Releases: GoogleCloudPlatform/cloud-data-quality
v0.5.2
What's Changed
- fix issue with missing format field in bigquery metadata response by @thinhha in #135
- Gcs entity int by @AmandeepSinghCS in #133
- added flag for validating dataplex gcs entities using bigquery extern… by @AmandeepSinghCS in #139
- allow cache to update on new fields by @thinhha in #134
- make --gcp_region_id optional by @thinhha in #136
- allow int32 and float32 types by @thinhha in #141
- aggregate entity-level summary tables to avoid bigquery complexity limit by @thinhha in #137
- Metadata partition by @AmandeepSinghCS in #142
- Advanced dq rules by @hejnal in #138
- allow case insensitive ids by @thinhha in #144
- Version0.5.2 by @thinhha in #145
- disable advanced_dq_rules by @thinhha in #146
- fix lint by @thinhha in #147
Full Changelog: v0.5.1...v0.5.2
v0.5.1
What's Changed
- Validation error of CUSTOM_SQL_STATEMENT without custom parameter by @pbalm in #121
- allow parametrization of CUSTOM_SQL_EXPR rules by @thinhha in #124
- update user-agent for attribution by @thinhha in #125
- Fixing an issue with conflicting names: column_id=data with the CTE data alias by @hejnal in #127
- Setting up documentation structure by @pbalm in #120
- bq client supports different regions by @thinhha in #129
- update to v0.5.1 by @thinhha in #130
- Small fix to README and linting by @pbalm in #131
- add throttling for dataplex client by @thinhha in #132
New Contributors
Full Changelog: v0.5.0...v0.5.1
v0.5.0
What's Changed
- added test for dq rules by @AmandeepSinghCS in #115
- better error by @thinhha in #116
- update high watermark logic and return 0 rows by @thinhha in #117
- fix method signature by @thinhha in #118
This release fixes the following bugs and includes breaking changes to the way CloudDQ reports summary statistics to the summary BigQuery table.:
- Incremental rule-bindings with 'incremental_time_filter_column_id' will fail if executed for the first time on a BQ dataset and the dq_summary table has not created yet. In the new behaviour, CloudDQ checks if dq_summary table exists and only runs the high-watermark query if the dq_summary table exists, otherwise it executes a full-table scan as it would normally if 'incremental_time_filter_column_id' is not set.

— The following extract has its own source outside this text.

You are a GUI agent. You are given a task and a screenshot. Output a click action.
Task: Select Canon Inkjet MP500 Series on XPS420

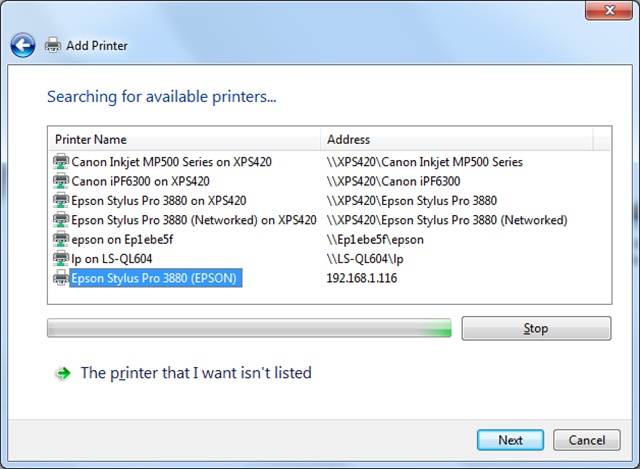pos(171,162)

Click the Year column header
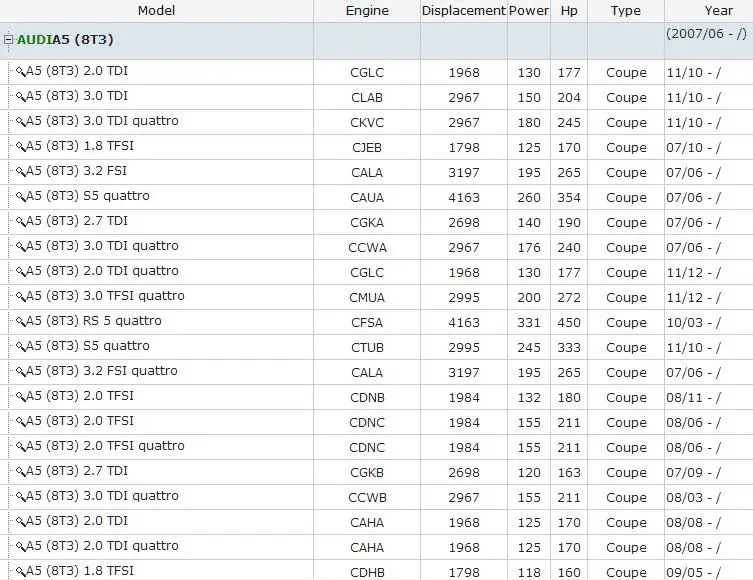718,11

- Rule-bindings with 'incremental_time_filter_column_id' returns 0 records to dq_summary if no new data has arrived since the last high-watermark. In the new behaviour, CloudDQ returns 1 record with 0 rows_validated and all other statistics set to NULL.
- CUSTOM_SQL_STATEMENT returns 0 records to dq_summary if the custom-sql returns 0 records (i.e. everything succeeds. In the new behaviour, CloudDQ returns 1 record with 0 rows_validated and all other statistics set to NULL.
- NOT_NULL rules returning the same count across failed_count and null_count, causing the sum of success_count + failed_count + null_count to exceed the rows_validated. In the new behaviour, if the rule is NOT_NULL, null_count is set to NULL.
Going forward:
- success_count + failed_count + null_count should always be equal to rows_validated
- CloudDQ always return 1 record for each rule-binding/rule into dq_summary
- null_count will be NULL for NOT_NULL rule type
- CUSTOM_SQL_STATEMENT rules will have NULL values in success_count, failed_count, and null_count. And will only populate the existing columns 'complex_rule_validation_errors_count' with the number of rows returned by the custom_sql and additionally a new column 'complex_rule_validation_success_flag' which is TRUE if 'complex_rule_validation_errors_count' is 0, FALSE if 'complex_rule_validation_errors_count' is greater than 0, and NULL if the rule_type if not CUSTOM_SQL_STATEMENT.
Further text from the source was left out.